**What you will do:**
**a.** From the text on news distribution, copy the stretch from "Social media firms" through "to the outlets.".
**b.** In the text on news distribution, what circulation is reported for Süddeutsche Zeitung?
**c.** List every international news organization that the text on news distribution names as having picked up the two Papers releases.

**Text for analysis:**
=====

Tech also means that stories, spread by global news agencies, travel faster and further than ever. Süddeutsche Zeitung has a reported circulation of 400,000 (as of October 2015), but its two Papers releases have been picked up by the largest international news organisations across the globe, including the BBC, Reuters and Associated Press, meaning that the stories will have reached millions worldwide.

Social media firms with hundreds of millions of users also distribute news with increasing frequency. Three weeks ago, companies including Facebook and Google began publicly trialling new algorithms for news publishers to climb up rankings on their platforms in ways that were fairer financially to the outlets.

An investigation by News Corp found that Google’s previous search algorithms had a very real impact on news agencies, claiming that the Wall Street Journal faced a downturn in traffic of 38% in August because it did not sign onto Google’s programme.

=====

**Entries shown:**
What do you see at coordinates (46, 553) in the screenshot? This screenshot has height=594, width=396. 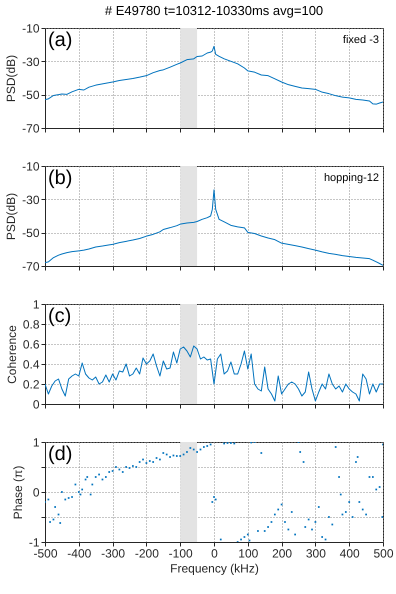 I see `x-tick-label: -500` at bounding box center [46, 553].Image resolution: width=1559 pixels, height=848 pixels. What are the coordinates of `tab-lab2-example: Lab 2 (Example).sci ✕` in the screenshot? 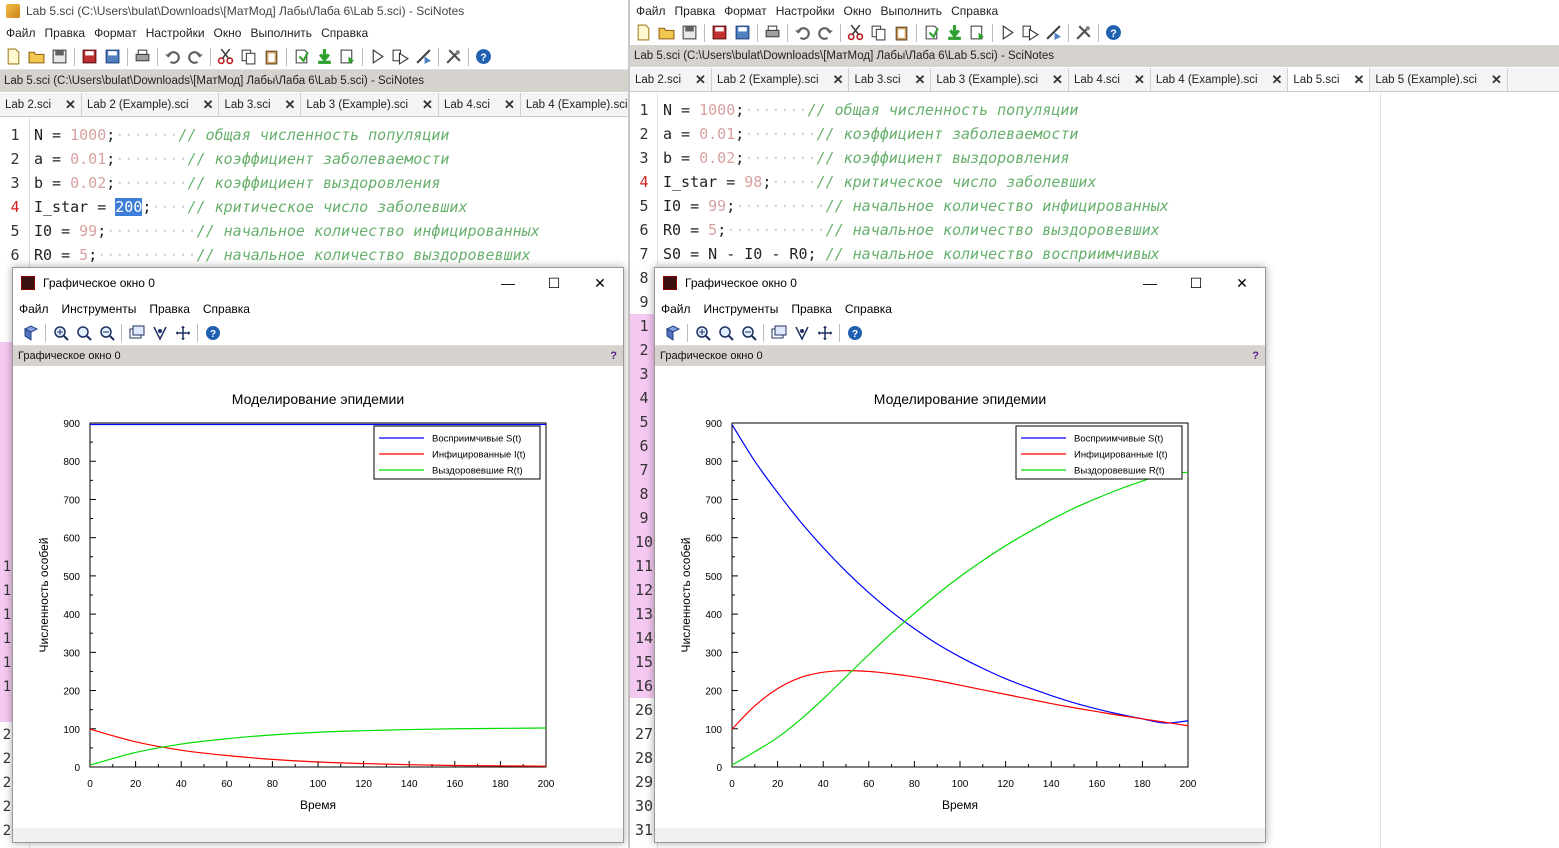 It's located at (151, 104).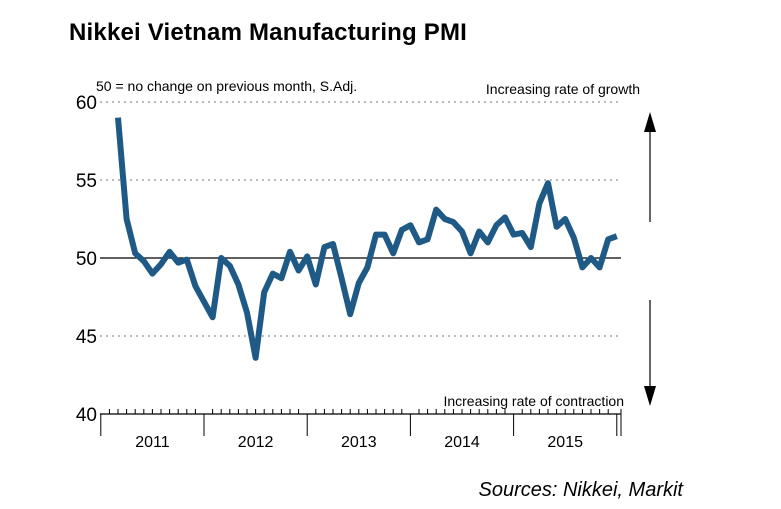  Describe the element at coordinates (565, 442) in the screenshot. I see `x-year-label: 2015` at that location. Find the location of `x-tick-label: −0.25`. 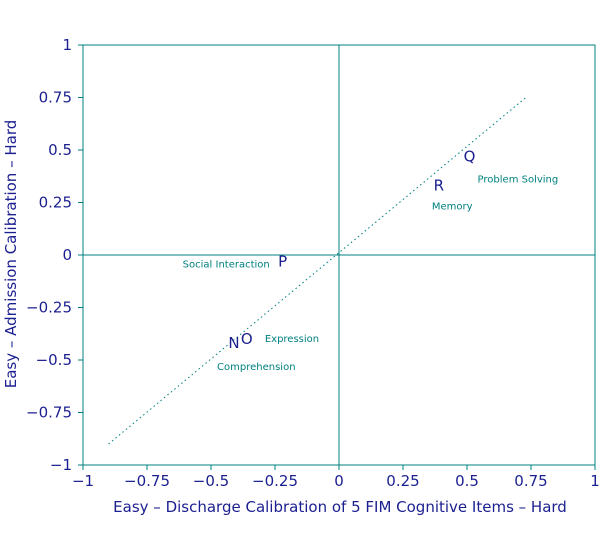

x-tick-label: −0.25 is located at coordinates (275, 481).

=====

**Response list:**
**a.**
Social media firms with hundreds of millions of users also distribute news with increasing frequency. Three weeks ago, companies including Facebook and Google began publicly trialling new algorithms for news publishers to climb up rankings on their platforms in ways that were fairer financially to the outlets.

**b.** 400,000, as of October 2015

**c.**
BBC
Reuters
Associated Press